Lila zatrzymała się i uśmiechnęła najpiękniej, jak umiała.
— Cześć! Nigdy cię tu nie widziałam! Chcesz się pobawić?
Kuba spojrzał niepewnie na jej łapki, na okrągłe oczka, na nos, który poruszał się wesoło, gdy mówiła. Czuł, jak w jego brzuszku coś się skręca — takie trochę strachowe motylki.
— Nie wygląda jak ja… — szepnął do mamy.
Mama pochyliła się i cicho powiedziała:
— To prawda, Kubo. Ale każdy wygląda inaczej. Inność nie jest zła. Może właśnie dlatego warto ją poznać?
Kuba chwilę się jeszcze wahał. Jego łapki drżały, a serduszko biło szybciej. Ale spojrzał na Lilę, która cierpliwie czekała, nie przestając się uśmiechać. I wtedy zrobił coś bardzo odważnego — zrobił krok do przodu.
— Ja mam na imię Kuba — powiedział cicho. — I… może się pobawimy?
Lila klasnęła w łapki z radości.
— Super! Znam świetną grę w turlane kamyczki!

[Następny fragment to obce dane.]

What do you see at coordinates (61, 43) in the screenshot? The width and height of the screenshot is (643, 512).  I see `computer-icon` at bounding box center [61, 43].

I wtedy zaczęła się najlepsza zabawa, jaką Kuba kiedykolwiek miał! Gonili się po trawie, skakali po kamieniach i wspólnie podjadali inne, pyszne liście, których Kuba wcześniej nie znał.

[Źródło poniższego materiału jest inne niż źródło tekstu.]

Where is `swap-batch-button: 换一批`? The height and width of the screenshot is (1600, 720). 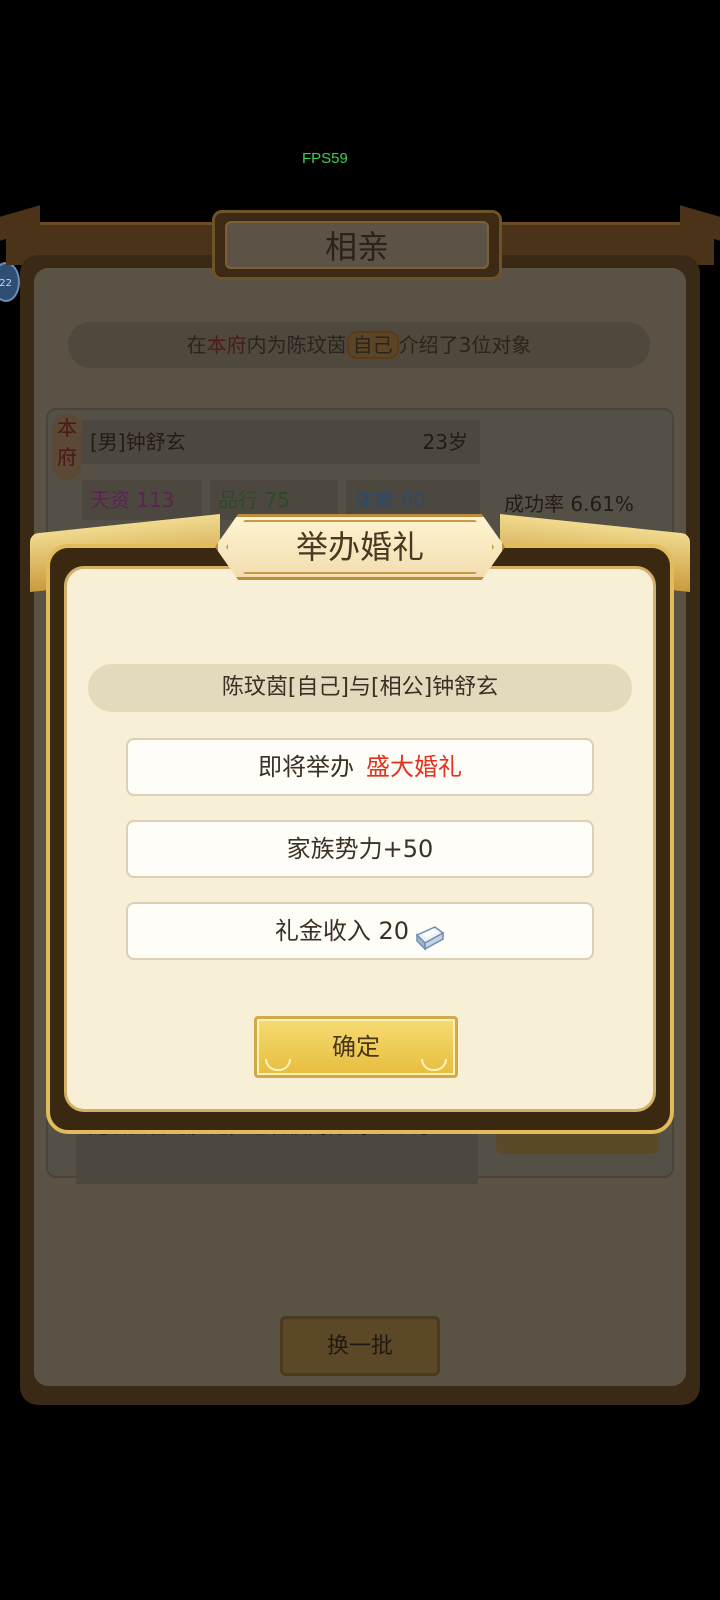 swap-batch-button: 换一批 is located at coordinates (360, 1346).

Kiedy słońce zaczęło zachodzić, Kuba powiedział:
— Wiesz, Lilo… te nowe rzeczy wcale nie są takie straszne. Są nawet… fajne!
— Właśnie! — zaśmiała się Lila. — Czasem trzeba tylko spróbować.
Od tamtej pory Kuba wciąż lubił swoje drzewo i swoją gałązkę… ale już się nie bał nowych rzeczy. Bo wiedział, że mogą przynieść coś dobrego.
I tak kończy się bajka o Kubie — koali, który odkrył, że zmiany mogą być początkiem czegoś bardzo pięknego.
Dobranoc, maluszku. Śpij słodko i pamiętaj — każda nowa rzecz to szansa na przygodę.